Il était à peine 4 h 30, ce 30 juin 2026, quand Am Dafock s'est réveillée sous le feu. Dans cette localité poussiéreuse de la préfecture de la Vakaga, à la frontière du Soudan, plus de 700 combattants ont fondu sur les Forces armées centrafricaines (FACA) et leurs alliés russes, selon plusieurs sources concordantes. Débordées, les forces gouvernementales se sont repliées vers une base de la MINUSCA — la Mission des Nations unies en Centrafrique — dont l'enceinte a elle aussi été touchée : trois Casques bleus zambiens ont été blessés, dont un grièvement. En quelques heures, une bourgade oubliée des cartes est devenue l'épicentre d'une onde de choc régionale.

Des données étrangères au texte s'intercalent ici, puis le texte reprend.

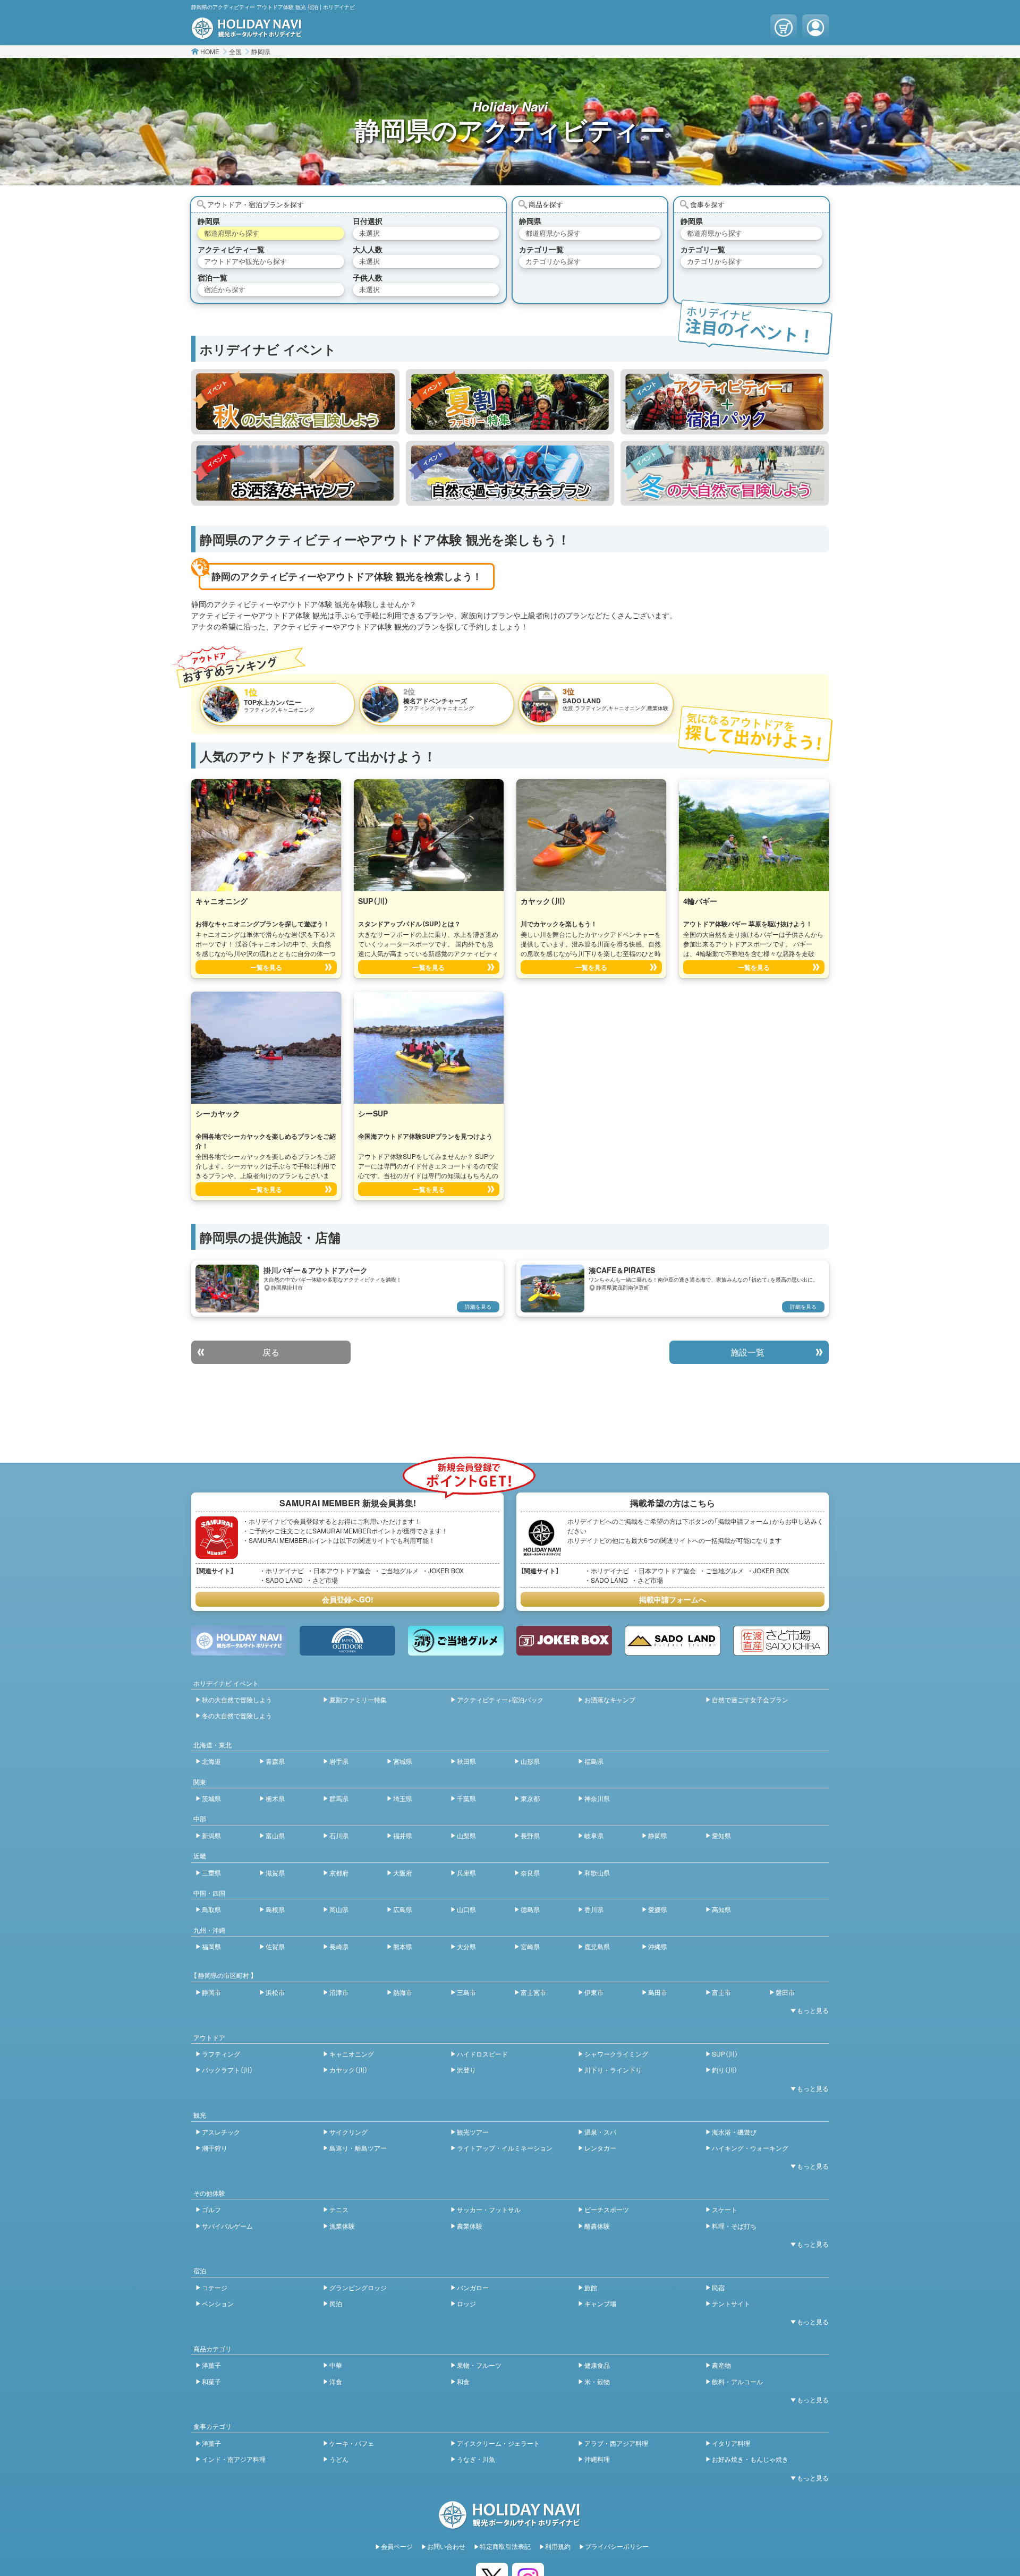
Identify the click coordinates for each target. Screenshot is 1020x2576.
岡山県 (338, 1909)
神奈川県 (597, 1798)
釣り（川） (724, 2069)
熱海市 (402, 1992)
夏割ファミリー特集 (358, 1699)
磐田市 (785, 1992)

Car l'offensive d'Am Dafock n'est pas un fait divers militaire de plus. Elle sonne comme un avertissement : les crises centrafricaines ne s'analysent plus dans le huis clos national. La guerre au Soudan, les recompositions sécuritaires au Sahel et l'affirmation de la Russie comme acteur majeur en Afrique centrale sont désormais nouées ensemble, dans un même écheveau. Un nouveau foyer s'est allumé — et il redessine les équilibres de tout un sous-continent.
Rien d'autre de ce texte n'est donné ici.